EXERCISE DETAILS
Could you convert the data lines, starting at the line containing "Open the comments panel icon" and ending at the line containing "Looking at the", into a JSON list of strings with one string per line and blank lines left out?
──────── DATA LISTING
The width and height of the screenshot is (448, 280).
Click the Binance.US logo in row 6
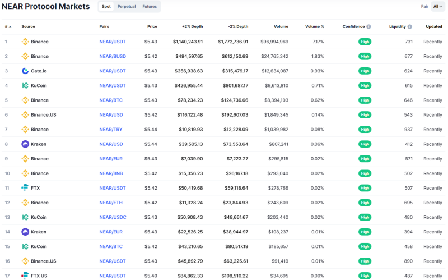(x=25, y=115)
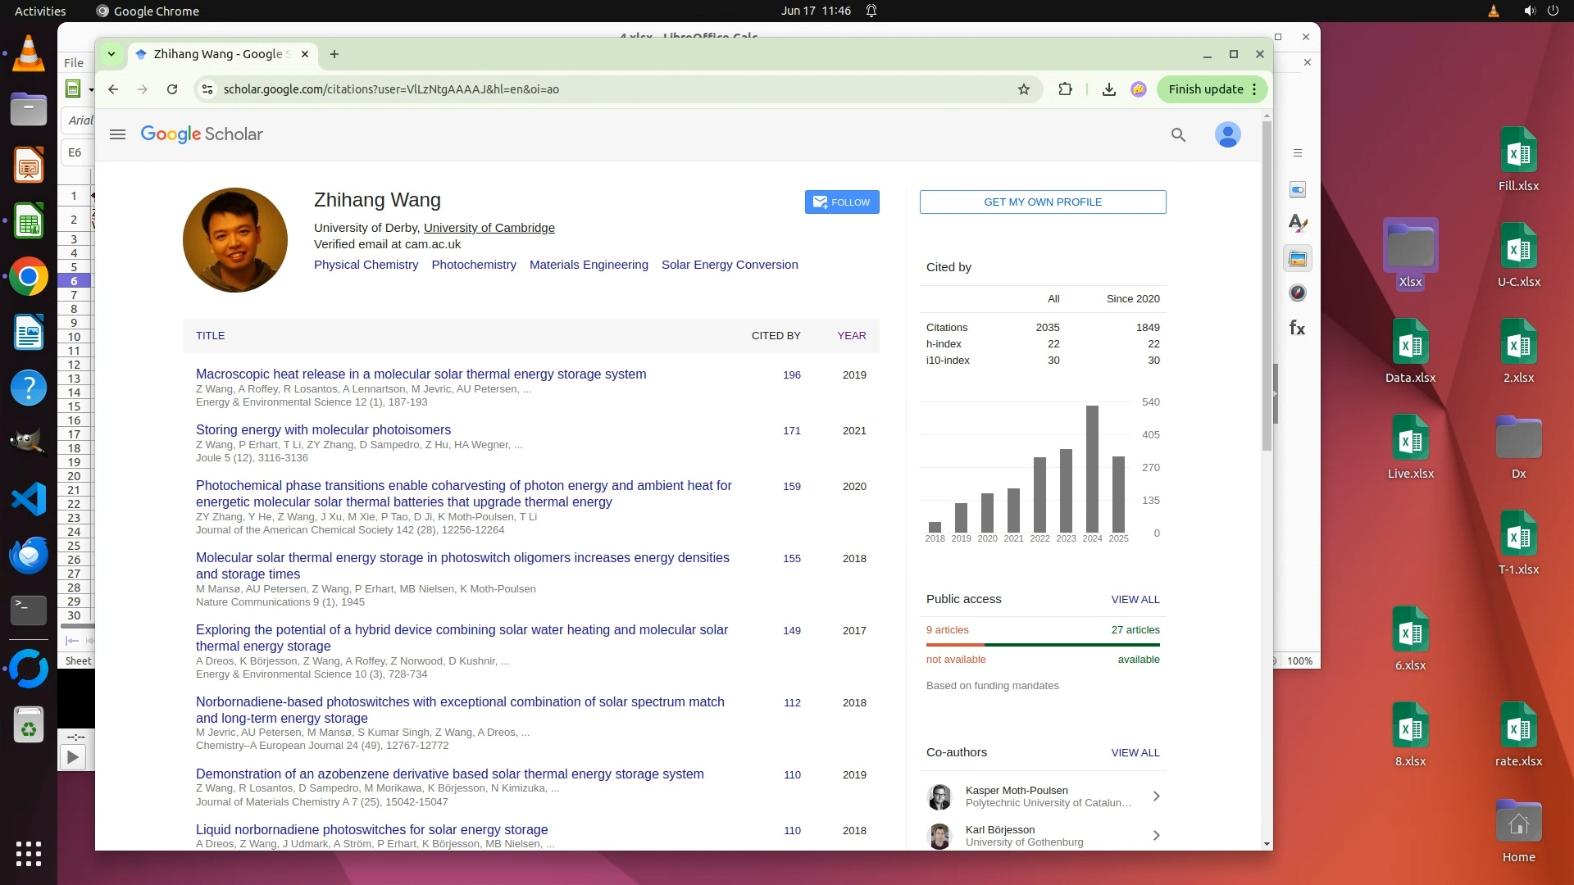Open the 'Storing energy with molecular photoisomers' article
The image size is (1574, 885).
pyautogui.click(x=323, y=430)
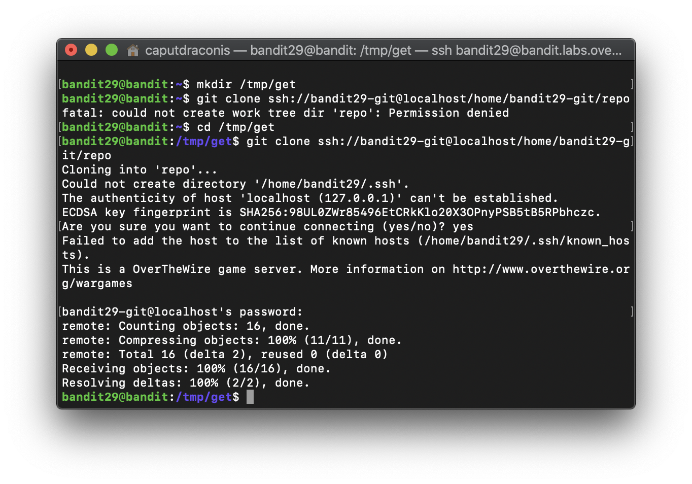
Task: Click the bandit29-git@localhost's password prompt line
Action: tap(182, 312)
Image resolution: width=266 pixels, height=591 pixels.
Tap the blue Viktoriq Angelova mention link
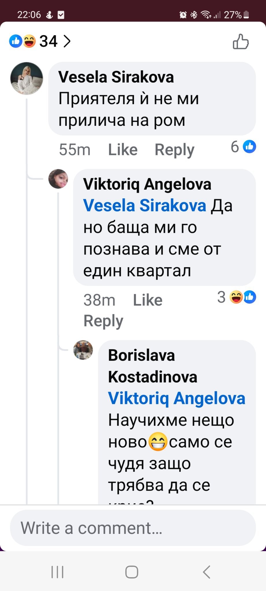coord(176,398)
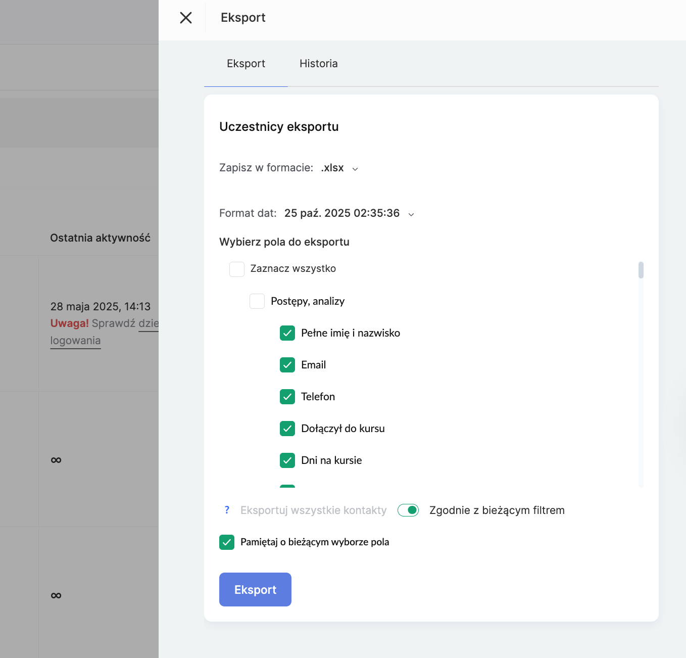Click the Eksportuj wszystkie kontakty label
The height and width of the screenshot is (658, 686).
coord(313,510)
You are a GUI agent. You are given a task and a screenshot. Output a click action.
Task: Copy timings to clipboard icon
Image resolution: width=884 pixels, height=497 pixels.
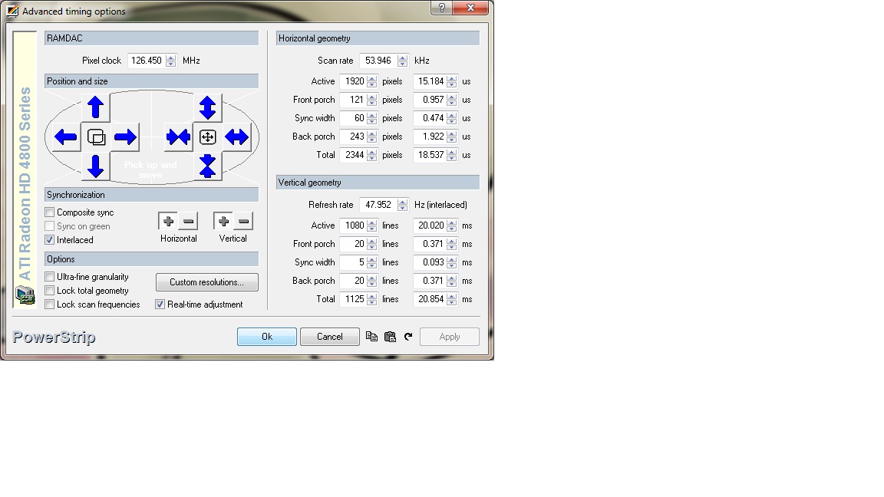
────────────────
──────── DATA LISTING
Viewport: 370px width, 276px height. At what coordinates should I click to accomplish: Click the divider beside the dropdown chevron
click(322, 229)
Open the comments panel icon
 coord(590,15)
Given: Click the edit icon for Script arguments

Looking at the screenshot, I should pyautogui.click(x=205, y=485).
────────────────
OUTPUT
[
  "Open the comments panel icon",
  " coord(590,15)",
  "Given: Click the edit icon for Script arguments",
  "Looking at the screenshot, I should pyautogui.click(x=205, y=485)."
]